Background: Pre-eclampsia is a major contributor to maternal and perinatal mortality and morbidity worldwide particularly in low-income countries like Uganda. The World Health Organization recommends screening and initiating all pregnant women at high risk for pre-eclampsia on low-dose Aspirin. However, it is not known whether health workers in Uganda are aware of its application and whether they use the drug use in preventing pre-eclampsia.
Aim of the study: The study aimed at assessing the knowledge and self-reported practices of health workers on the use of low-dose aspirin in preventing pre-eclampsia among high-risk pregnant women in two districts in Western Uganda. Additionally, the study aimed to establish alternative approaches health workers use to prevent preeclampsia in high-risk pregnant women.
Methods: The study employed a descriptive cross-sectional study design. Data were collected using a participant selfadministered questionnaire from 136 health workers in Mbarara and Bushenyi districts. Data were analysed using SPSS version 18.

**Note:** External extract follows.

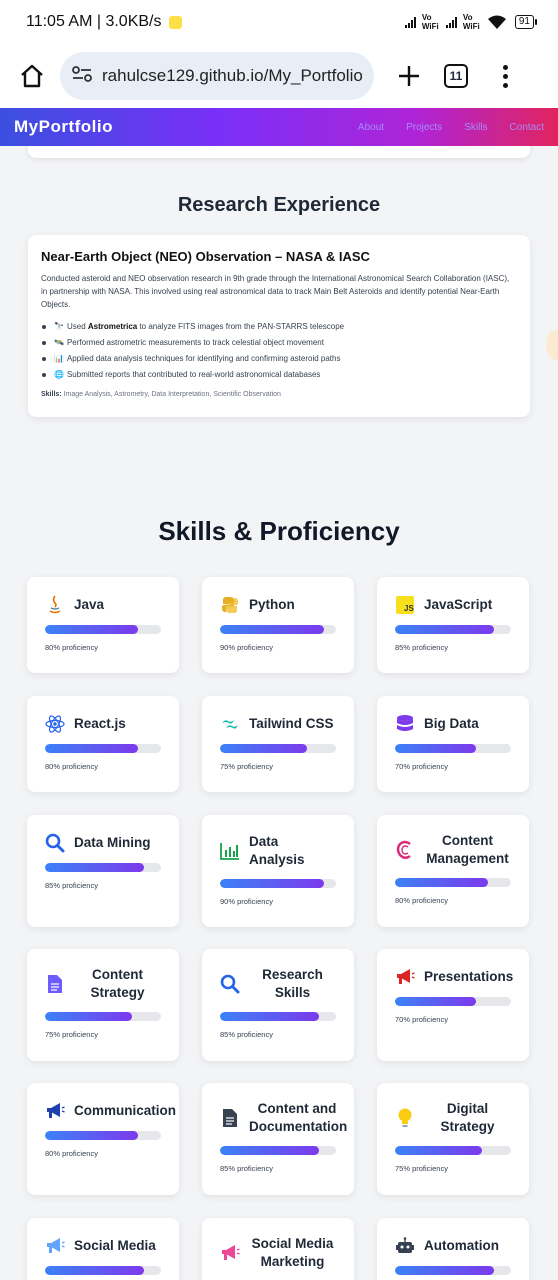  What do you see at coordinates (55, 984) in the screenshot?
I see `document-icon` at bounding box center [55, 984].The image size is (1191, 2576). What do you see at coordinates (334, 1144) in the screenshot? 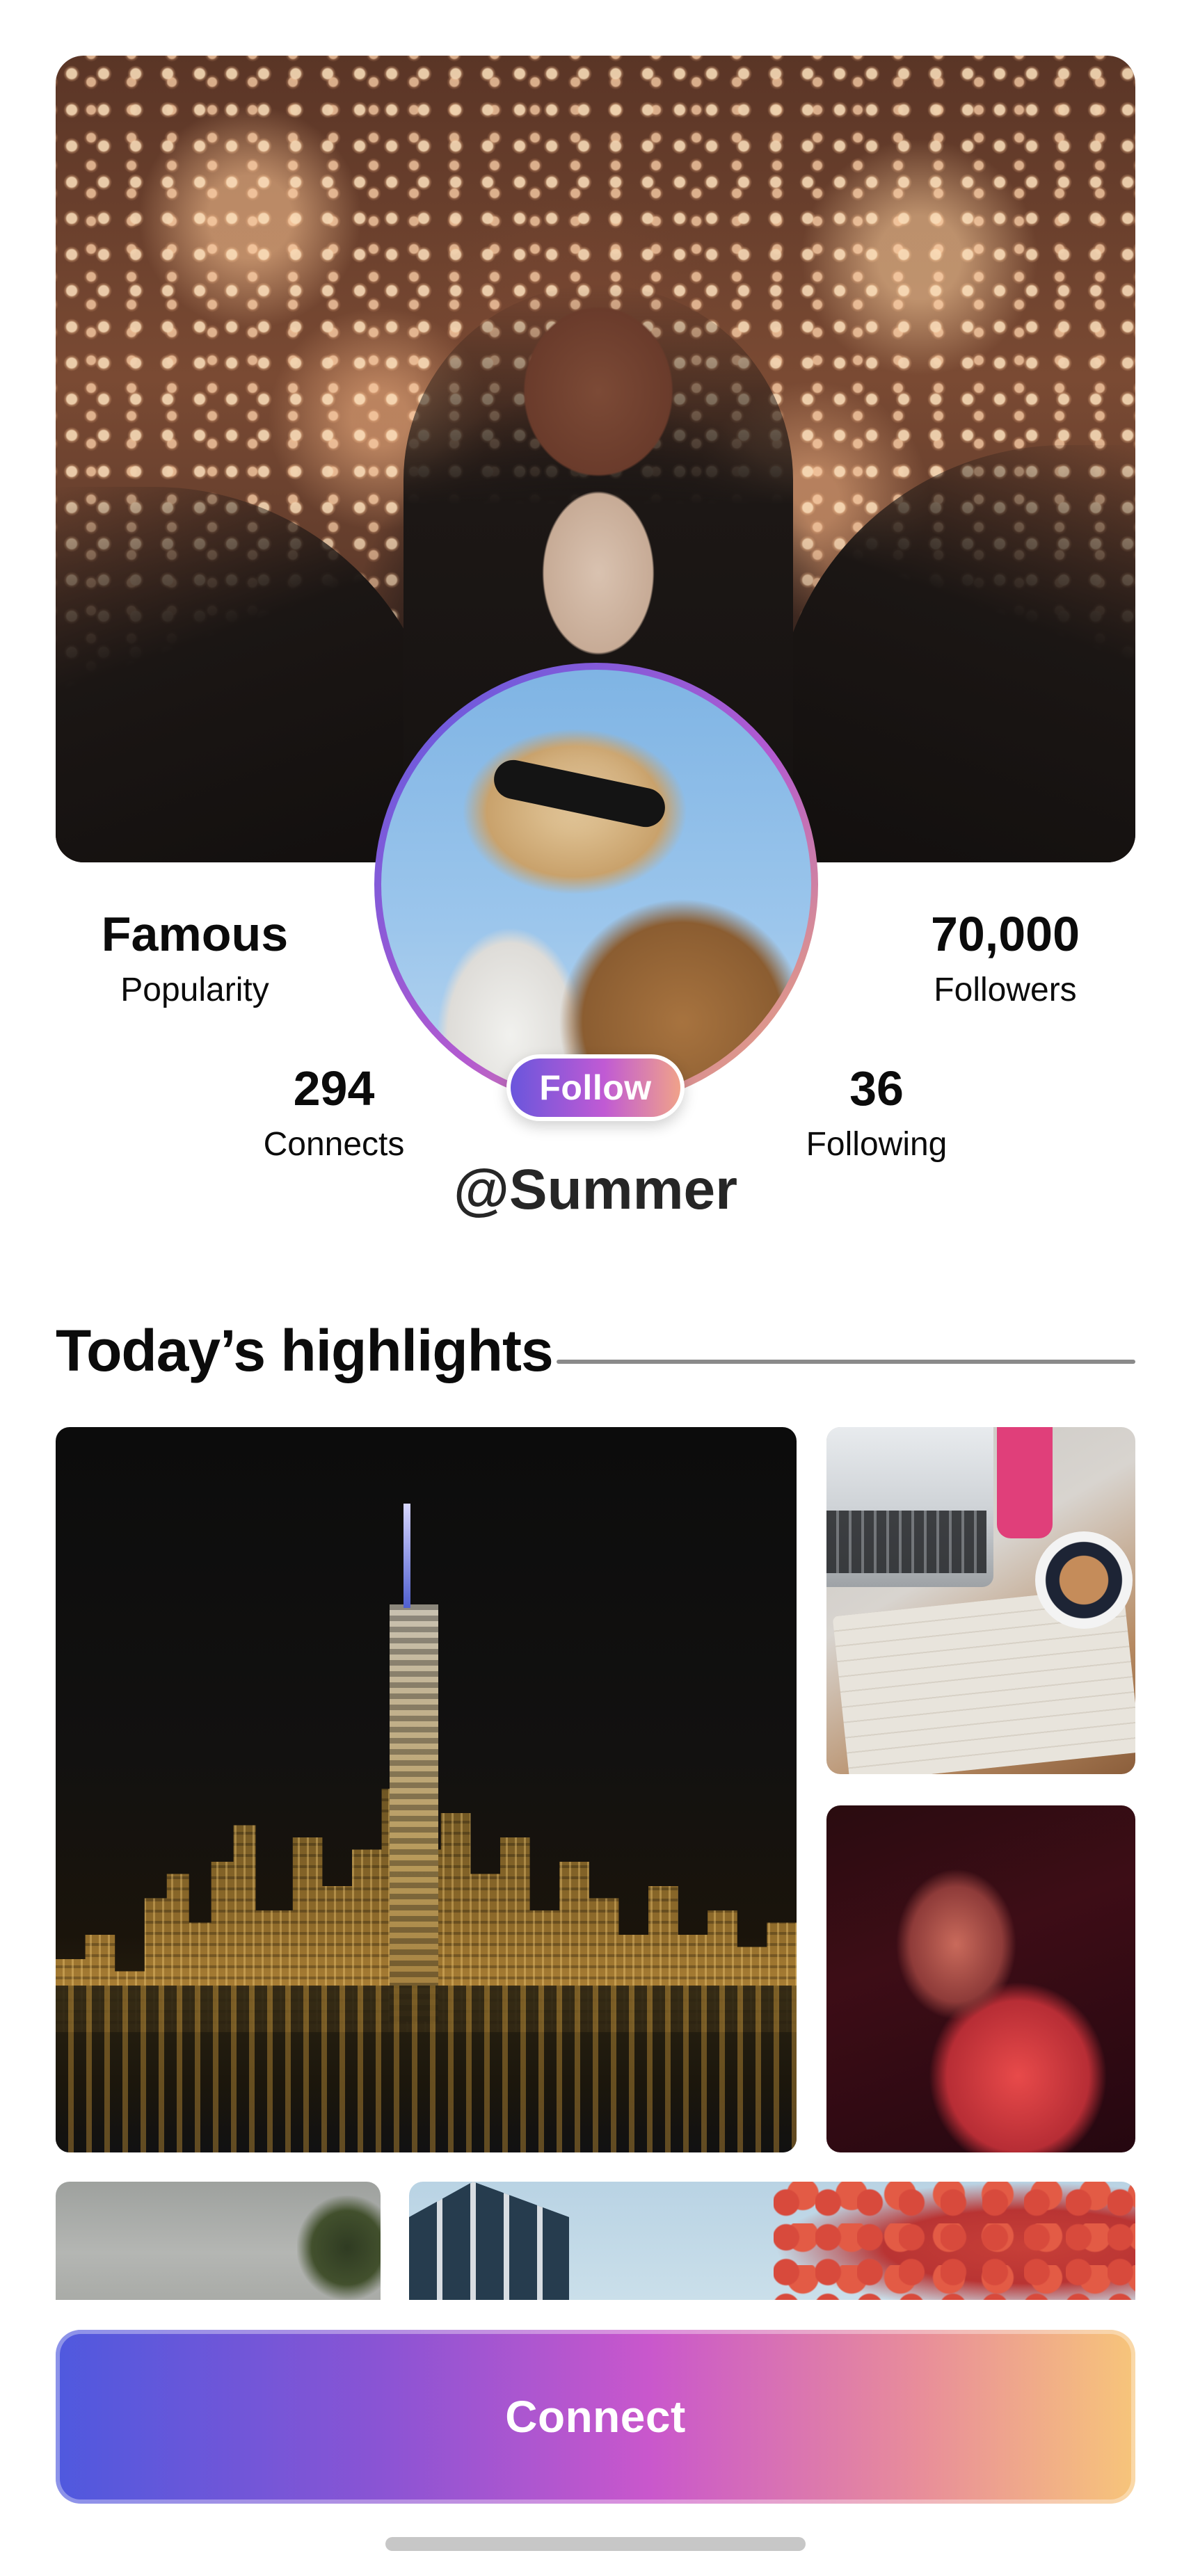
I see `connects-label: Connects` at bounding box center [334, 1144].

Results: The majority of participants (63%) were aware that pre-eclampsia is preventable. However, only 18% of participants reported having ever prescribed low-dose aspirin for pregnant women at high risk for pre-eclampsia. Participants reported using various drugs methyldopa, nifedipine, magnesium sulfate, and others to prevent and manage pre-eclampsia.
Conclusion: This study was done in 2018. The study identified significant knowledge gaps on pre-eclampsia prevention, low-dose aspirin prescription, and screening for pregnant women at risk for pre-eclampsia among health workers in South-western Uganda. Health workers reported using other drugs that are not recommended in the prevention of pre-eclampsia.